Teesport’s strong association with manufacturing and processing industries can be traced to the 19th century, the time of the Infant Hercules and the birth of modern Middlesbrough. As the region embarked on rapid industrialisation, The Tees Navigation Company was created in 1808.
Later to be replaced by The Tees Conservancy Commissioners, they were tasked with regulating and improving the River Tees, as well as the construction of a dock at Stockton-on-Tees, which over time migrated to Middlesbrough. In 1850, large seams of ironstone were discovered in the Cleveland Hills, leading to the first blast furnaces being built along the River Tees. Less than 15 years later, Middlesbrough had become England’s biggest iron-producer, accounting for one-third of the nation’s output, and proudly earning the moniker ‘Ironopolis’.

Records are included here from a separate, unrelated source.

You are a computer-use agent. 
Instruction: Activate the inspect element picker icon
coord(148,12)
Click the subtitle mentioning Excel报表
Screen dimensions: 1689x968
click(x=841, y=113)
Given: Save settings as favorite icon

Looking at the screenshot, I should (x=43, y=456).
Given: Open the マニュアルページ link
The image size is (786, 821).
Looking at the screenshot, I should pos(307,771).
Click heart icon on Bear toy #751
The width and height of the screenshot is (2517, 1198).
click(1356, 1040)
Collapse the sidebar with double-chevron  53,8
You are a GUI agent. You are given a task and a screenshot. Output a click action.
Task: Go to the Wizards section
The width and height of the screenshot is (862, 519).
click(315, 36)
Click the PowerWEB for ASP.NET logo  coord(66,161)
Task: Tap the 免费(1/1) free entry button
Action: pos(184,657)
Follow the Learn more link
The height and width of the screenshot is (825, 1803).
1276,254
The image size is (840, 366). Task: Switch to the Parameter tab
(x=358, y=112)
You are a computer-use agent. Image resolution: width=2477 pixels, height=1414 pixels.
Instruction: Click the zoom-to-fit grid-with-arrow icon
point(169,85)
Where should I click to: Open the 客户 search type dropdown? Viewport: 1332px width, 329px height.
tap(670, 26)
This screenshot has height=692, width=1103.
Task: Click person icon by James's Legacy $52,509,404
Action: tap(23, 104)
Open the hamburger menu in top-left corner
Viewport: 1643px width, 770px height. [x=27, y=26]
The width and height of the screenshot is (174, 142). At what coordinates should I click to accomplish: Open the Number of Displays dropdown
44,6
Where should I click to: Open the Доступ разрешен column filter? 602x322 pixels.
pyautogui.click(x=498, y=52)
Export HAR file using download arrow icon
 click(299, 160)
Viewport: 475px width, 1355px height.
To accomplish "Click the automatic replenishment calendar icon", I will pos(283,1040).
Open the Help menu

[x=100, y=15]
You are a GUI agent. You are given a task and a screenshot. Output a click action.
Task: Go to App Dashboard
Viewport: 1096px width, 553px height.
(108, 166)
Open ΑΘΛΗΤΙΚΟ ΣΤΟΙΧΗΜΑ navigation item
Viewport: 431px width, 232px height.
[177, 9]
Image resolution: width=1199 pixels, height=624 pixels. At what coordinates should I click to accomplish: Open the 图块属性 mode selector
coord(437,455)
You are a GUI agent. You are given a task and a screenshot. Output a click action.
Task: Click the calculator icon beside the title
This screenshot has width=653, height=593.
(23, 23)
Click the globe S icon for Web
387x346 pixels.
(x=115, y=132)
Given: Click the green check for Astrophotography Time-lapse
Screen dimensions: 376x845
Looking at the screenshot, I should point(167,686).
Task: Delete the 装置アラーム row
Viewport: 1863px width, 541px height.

Alongside shipbuilding the region became a world-leading centre of iron and steel production, with Tees shipments of pig iron reaching 1.75 million tons by 1907. The Tees Transporter Bridge was opened in 1911, standing as a symbol of innovation, engineering and the town’s meteoric rise. The following decades saw steel exported to all four corners of the globe, as development and reclamation work progressed port and river facilities further. Around the same time, the chemical industry was established at Billingham to produce synthetic ammonia.